A quick mathematical analysis of Bitcoin and the world of crypto-currencies: After plunging nearly 30% last week in a severe correction, Bitcoin has since surged back to the $2800 range, this time riding a wave of optimism from Bitcoin noobs in Japan and South Korea who have become irrationally convinced that Bitcoin is a replacement for their retirement savings (see Reuters report, below). Now, even kindergarten teachers are throwing money at Bitcoin, believing they’ve discovered a magical source of unlimited wealth (yep, they really believe it’s all different this time).
Little do they know they are going to lose nearly everything when the Bitcoin end game rears its ugly head, as has already been mathematically programmed into the system. How’s that, exactly?
For starters, due to increased volume, Bitcoin transactional costs have now skyrocketed from roughly $16 per transaction to $23.30 per transaction in just the past week or so, according to Blockchain.info. This is a transactional cost increase of over 30% in just a few days, and it demonstrates the stress of the increasing volume of transactions on the distributed blockchain ledger. It is yet more mathematical evidence that selling Bitcoin and exiting the market in a time of high trading volume will be increasingly expensive and difficult, with long delays on transactions that could require days or even weeks to be confirmed.
Bitcoin will approach its “end game” in the next decade when all Bitcoin mining permanently ceases due to the mathematical limit of 21 million Bitcoins in circulation. (The mining algorithm allows no more than 21 million coins to exist.) In the last 24 hours, 1,850 Bitcoins were successfully mined. This is equivalent to approximately 675,000 Bitcoins in a year, accounting for parallel increases in computational difficulty and enhancements in ASIC mining rigs that carry out hashing calculations more efficiently.
As Bitcoins are limited to a grand total of 21 million Bitcoins, and given that nearly 16.4 million Bitcoins are already mined, this means that if the current mining computational infrastructure keeps pace with the increasing mathematical difficulty for achieving Bitcoin rewards, all Bitcoins will be mined out in about seven years (by roughly 2024). (There are difficulty adjustments in the Bitcoin algorithm, so it might take longer, but Bitcoin mining is approaching an end point in the very near future.)
Once Bitcoin’s block mining rewards are no longer available, mining operations will subsist entirely on transaction fees, which currently represent just 19.34% of the earned miner revenue for Bitcoin mining operations. In other words, rewards will collapse by 80% for Bitcoin miners, making nearly all mining operations unprofitable. This, in turn, will lead to a rapid loss of mining capacity, subjecting the blockchain to an ever-increasing barrage of 51% attacks which will fork the blockchain ledger and obliterate the integrity of the blockchain. (Note: If you don’t know what terms like “hashing” and “51% attacks” and “blockchain” really mean, you have no business owning Bitcoin.)

— Provided data —
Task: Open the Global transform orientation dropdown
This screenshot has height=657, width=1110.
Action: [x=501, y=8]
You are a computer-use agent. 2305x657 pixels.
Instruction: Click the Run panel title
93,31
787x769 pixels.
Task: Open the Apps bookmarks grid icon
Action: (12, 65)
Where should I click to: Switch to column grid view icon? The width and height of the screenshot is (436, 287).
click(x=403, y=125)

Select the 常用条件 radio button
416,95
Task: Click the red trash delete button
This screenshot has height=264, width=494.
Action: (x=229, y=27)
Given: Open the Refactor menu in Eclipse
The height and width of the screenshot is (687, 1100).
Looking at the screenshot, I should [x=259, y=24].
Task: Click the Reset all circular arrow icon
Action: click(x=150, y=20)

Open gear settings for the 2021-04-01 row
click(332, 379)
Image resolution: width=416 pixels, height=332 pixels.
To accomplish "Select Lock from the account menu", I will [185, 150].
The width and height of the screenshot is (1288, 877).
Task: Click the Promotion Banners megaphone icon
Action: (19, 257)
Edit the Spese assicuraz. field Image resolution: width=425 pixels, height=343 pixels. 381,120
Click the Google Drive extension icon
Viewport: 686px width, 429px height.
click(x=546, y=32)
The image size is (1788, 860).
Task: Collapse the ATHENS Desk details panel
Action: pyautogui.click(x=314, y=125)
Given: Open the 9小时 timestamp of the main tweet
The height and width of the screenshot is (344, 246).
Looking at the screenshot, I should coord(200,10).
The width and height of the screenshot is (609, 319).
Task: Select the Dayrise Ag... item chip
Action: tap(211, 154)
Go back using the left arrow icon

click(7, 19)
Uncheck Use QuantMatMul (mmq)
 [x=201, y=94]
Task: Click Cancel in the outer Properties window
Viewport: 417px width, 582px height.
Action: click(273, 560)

— Request 1 —
According to the Bitcoin article, how many Bitcoins were mined in the last 24 hours?
— Request 2 —
From the records, copy out the stretch from the line containing "Given: Open the 9小时" through the end of the records, without changing anything.

— Solution 1 —
1,850 Bitcoins.

— Solution 2 —
Given: Open the 9小时 timestamp of the main tweet
The height and width of the screenshot is (344, 246).
Looking at the screenshot, I should coord(200,10).
The width and height of the screenshot is (609, 319).
Task: Select the Dayrise Ag... item chip
Action: tap(211, 154)
Go back using the left arrow icon

click(7, 19)
Uncheck Use QuantMatMul (mmq)
 [x=201, y=94]
Task: Click Cancel in the outer Properties window
Viewport: 417px width, 582px height.
Action: click(273, 560)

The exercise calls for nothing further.